Serialization Formats in Neptune Streams - Amazon Neptune

Serialization Formats in Neptune Streams

Amazon Neptune uses two different formats for serializing graph-changes data to log streams, depending on whether the graph was created using Gremlin or SPARQL.

Both formats share a common record serialization format, as described in Neptune Streams API Response Format, that contains the following fields:

  • commitTimestamp   –   The time at which the commit for the transaction was requested, in milliseconds from the Unix epoch.

  • eventId   –   The sequence identifier of the stream change record.

  • data   –   The serialized Gremlin, SPARQL, or OpenCypher change record. The serialization formats of each record are described in more detail in the next sections.

  • op   –   The operation that created the change.

PG_JSON Change Serialization Format

Note

As of engine release 1.1.0.0, the Gremlin stream output format (GREMLIN_JSON) output by the Gremlin stream endpoint (https://Neptune-DNS:8182/gremlin/stream) is being deprecated.

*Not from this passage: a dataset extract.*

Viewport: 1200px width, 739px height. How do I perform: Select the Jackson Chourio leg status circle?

It is replaced by PG_JSON, which is currently identical to GREMLIN_JSON.

A Gremlin or openCypher change record, contained in the data field of a log stream response, has the following fields:

  • id – String, required.

    The ID of the Gremlin or openCypher element.

  • type – String, required.

    The type of this Gremlin or openCypher element. Must be one of the following:

    • vl – Vertex label for Gremlin; node label for openCypher.

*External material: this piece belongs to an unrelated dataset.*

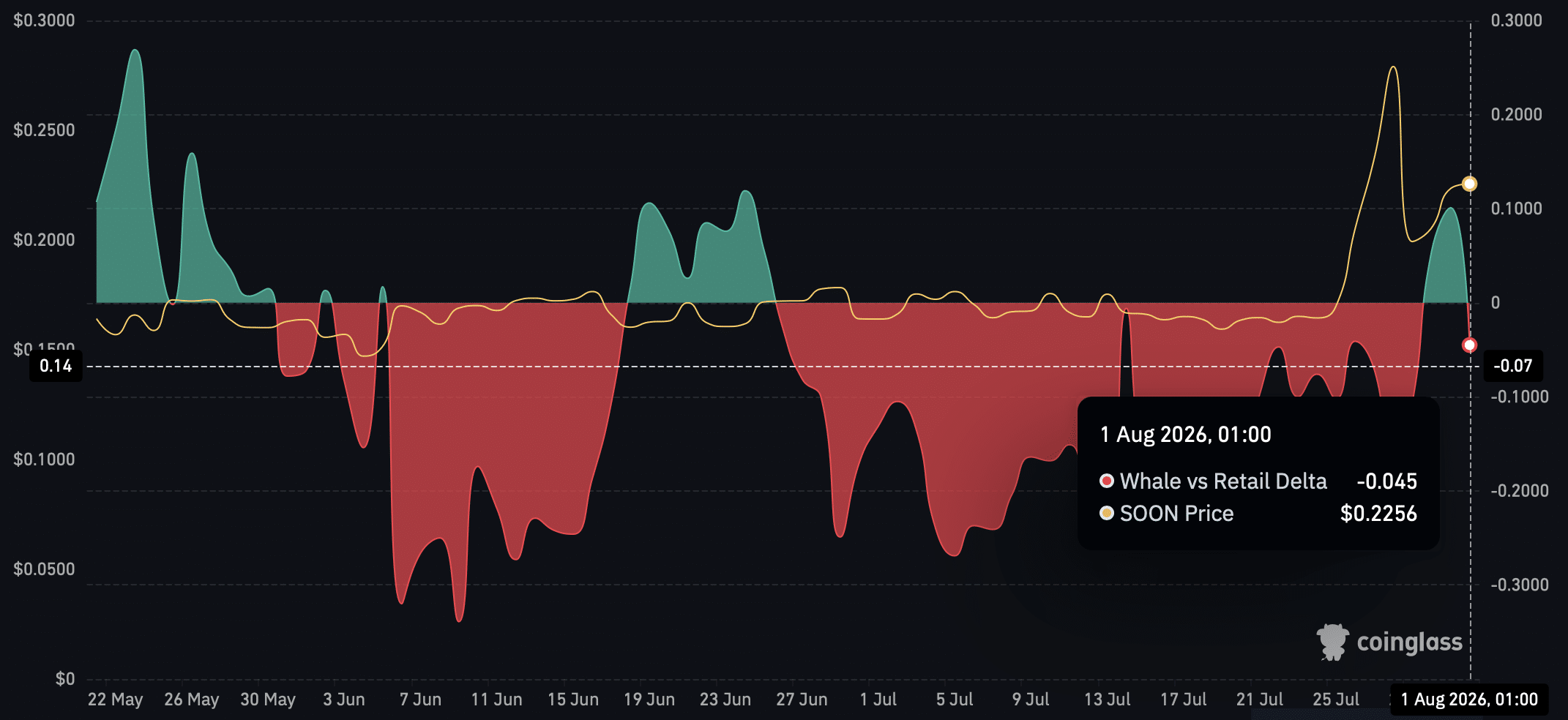Viewport: 1568px width, 720px height.
Task: Click the 1 Aug 2026, 01:00 date label
Action: click(x=1469, y=700)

    • vp – Vertex properties for Gremlin; node properties for openCypher.

    • e – Edge and edge label for Gremlin; relationship and relationship type for openCypher.

    • ep – Edge properties for Gremlin; relationship properties for openCypher.

  • key – String, required.

    The property name. For element labels, this is "label".

  • value – value object, required.

    This is a JSON object that contains a value field for the value itself, and a datatype field for the JSON data type of that value.

    "value": { "value": "the new value", "dataType": "the JSON datatype of the new value" }
  • from – String, optional.

    If this is an edge (type="e"), the ID of the corresponding from vertex or source node.

  • to – String, optional.

    If this is an edge (type="e"), the ID of the corresponding to vertex or target node.

Gremlin Examples
  • The following is an example of a Gremlin vertex label.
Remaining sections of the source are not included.